[What is being asked] No pictures go in the copy. Restate, word for word, each line from the one containing "This screenshot has" through the last line below.

Excerpts from a dataset:
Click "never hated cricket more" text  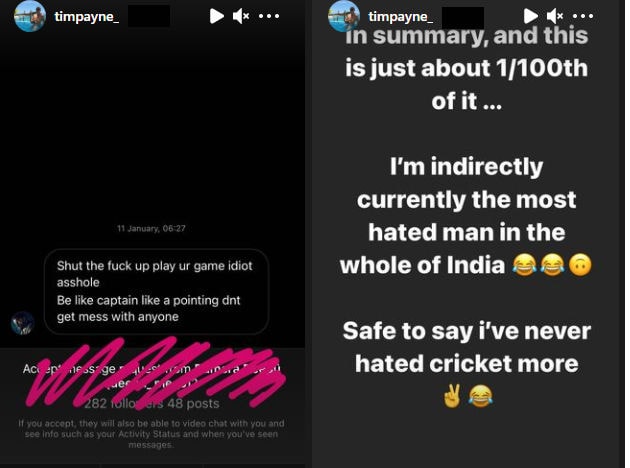466,345
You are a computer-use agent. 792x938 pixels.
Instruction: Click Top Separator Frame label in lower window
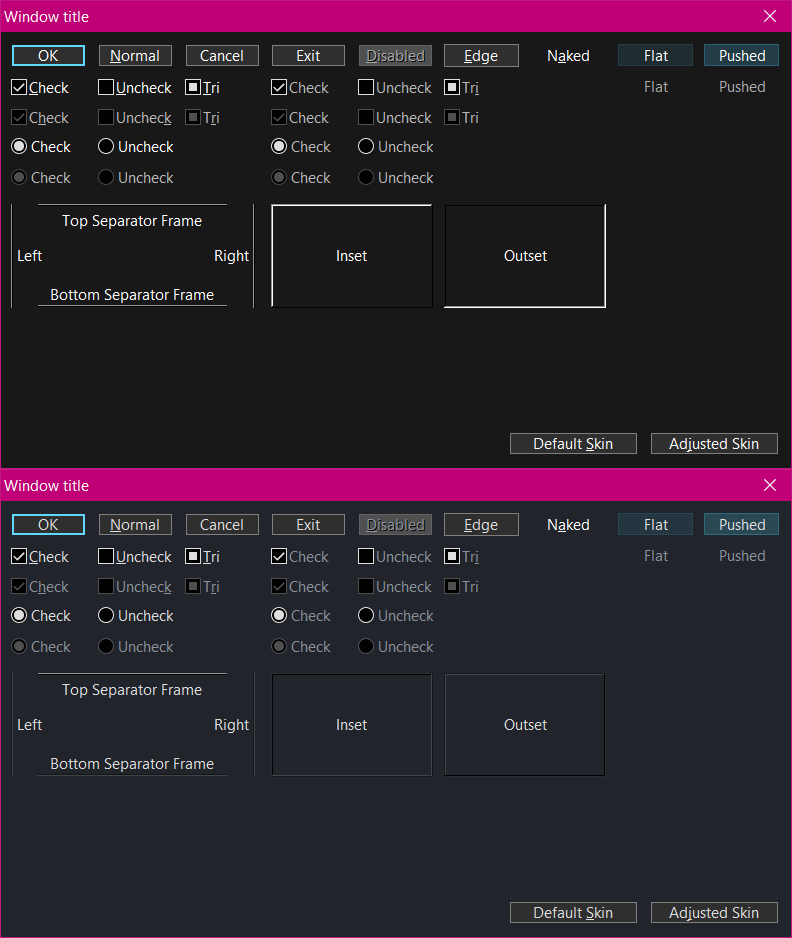click(x=132, y=690)
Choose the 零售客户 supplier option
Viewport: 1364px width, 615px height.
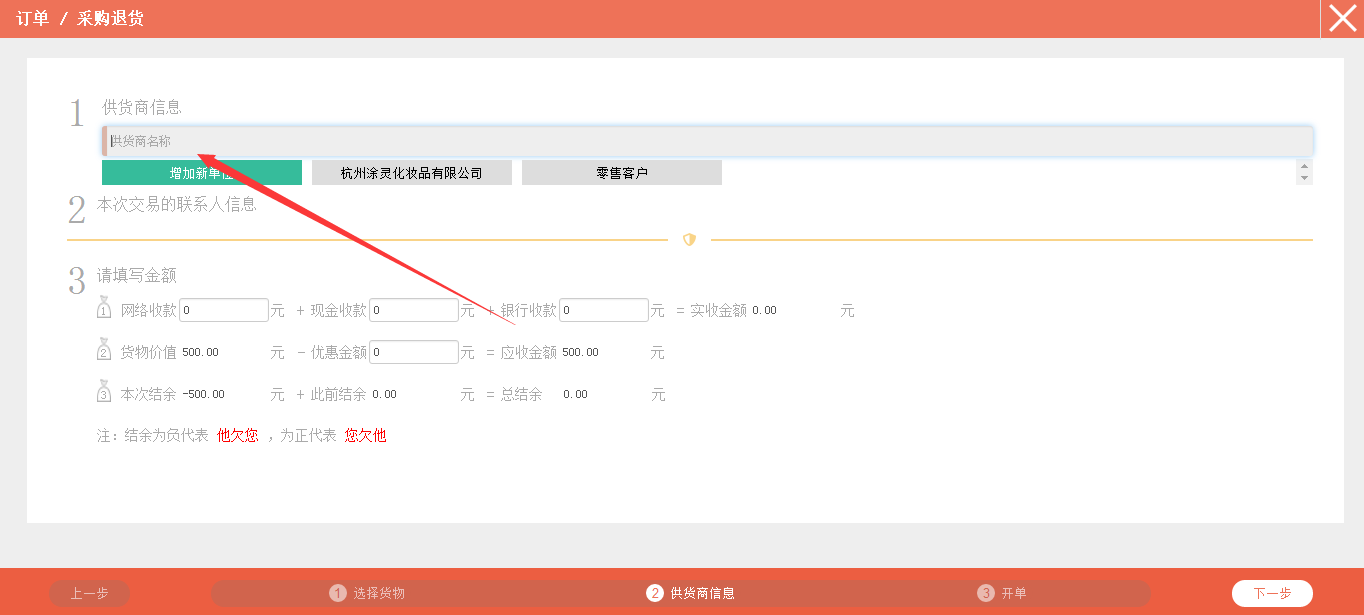pyautogui.click(x=622, y=173)
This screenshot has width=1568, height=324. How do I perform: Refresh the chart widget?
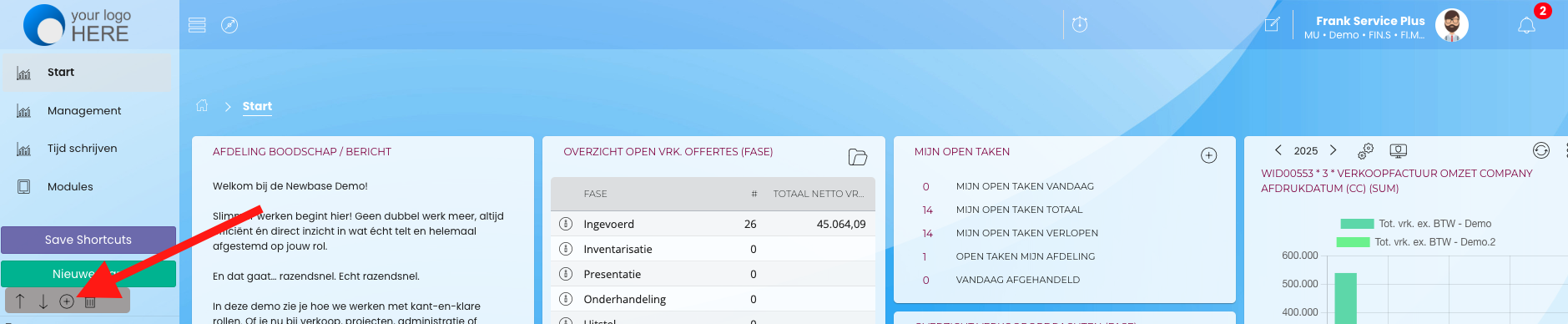click(x=1541, y=150)
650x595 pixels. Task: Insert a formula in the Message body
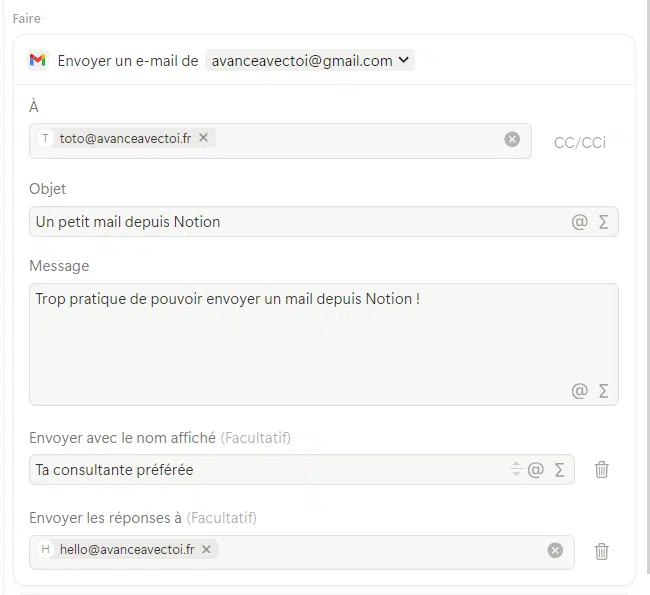604,391
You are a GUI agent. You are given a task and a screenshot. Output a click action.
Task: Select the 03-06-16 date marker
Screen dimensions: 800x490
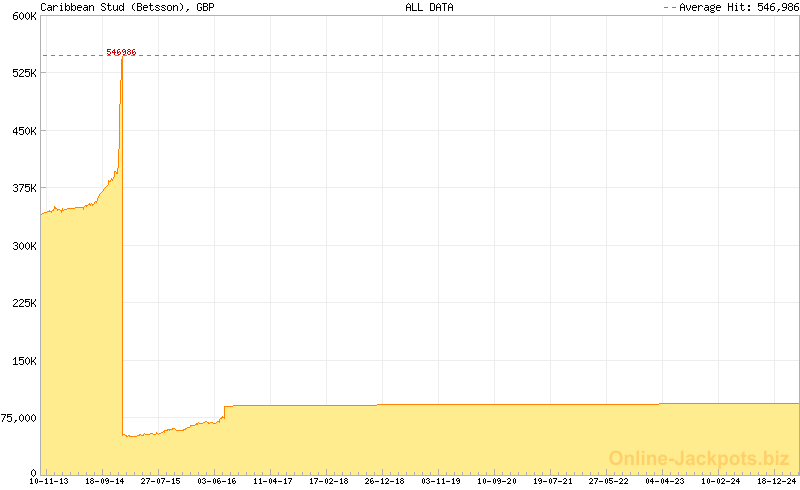218,481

[Reply to the exercise]
This screenshot has width=1568, height=324. How do I perform: Refresh the chart widget?
click(x=1541, y=150)
650x595 pixels. Task: Insert a formula in the Message body
604,391
You are a GUI agent. You are given a task and a screenshot. Output a click action.
Task: Select the 03-06-16 date marker
Screen dimensions: 800x490
218,481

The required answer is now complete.